John Truman was a farmer and livestock dealer. The family lived in Lamar until Harry was ten months old, when they moved to a farm near Harrisonville. The family next moved to Belton, and in 1887 to his grandparents' 600-acre (240-ha) farm in Grandview. When Truman was six, his parents moved to Independence, so he could attend the Presbyterian Church Sunday School. Truman did not attend a traditional school until he was eight.
As a boy, Truman was interested in music, reading, and history, all encouraged by his mother, with whom he was very close. As president, he solicited political as well as personal advice from her. He got up at five every morning to practice the piano, which he studied twice a week until he was fifteen.
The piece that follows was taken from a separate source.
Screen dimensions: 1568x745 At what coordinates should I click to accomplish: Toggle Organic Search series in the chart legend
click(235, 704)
Truman worked as a page at the 1900 Democratic National Convention at Convention Hall in Kansas City; his father had many friends who were active in the Democratic Party and helped young Harry to gain his first political position.
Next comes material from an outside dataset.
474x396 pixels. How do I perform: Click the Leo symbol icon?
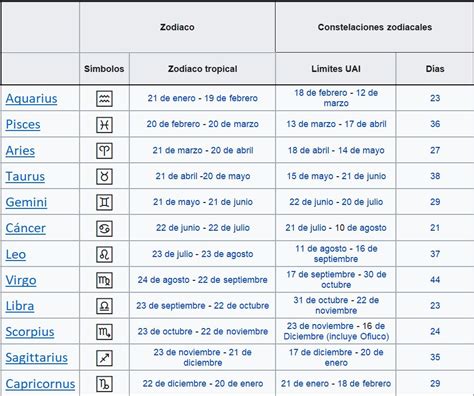point(104,254)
After graduating from Independence High School (now William Chrisman High School) in 1901, Truman worked as a timekeeper on the Atchison, Topeka & Santa Fe Railway, sleeping in hobo camps near the rail lines. He worked at a series of clerical jobs, and was employed briefly in the mailroom of the ''Kansas City Star.'' He returned to the Grandview farm in 1906, where he lived until entering the army in 1917. During this period, he courted Bess Wallace and proposed to her in 1911. She turned him down. Truman said that before he proposed again, he wanted to be earning more money than a farmer did.
Truman is the most recent U.S. president who did not earn a college degree. When his high school friends went off to the state university in 1901, Truman enrolled in Spalding's Commercial College, a Kansas City business school, but left after only one semester. Following his military service, in 1923–25 he took night courses toward a law degree at the Kansas City Law School (now the University of Missouri–Kansas City School of Law), but dropped out after losing reelection as county judge.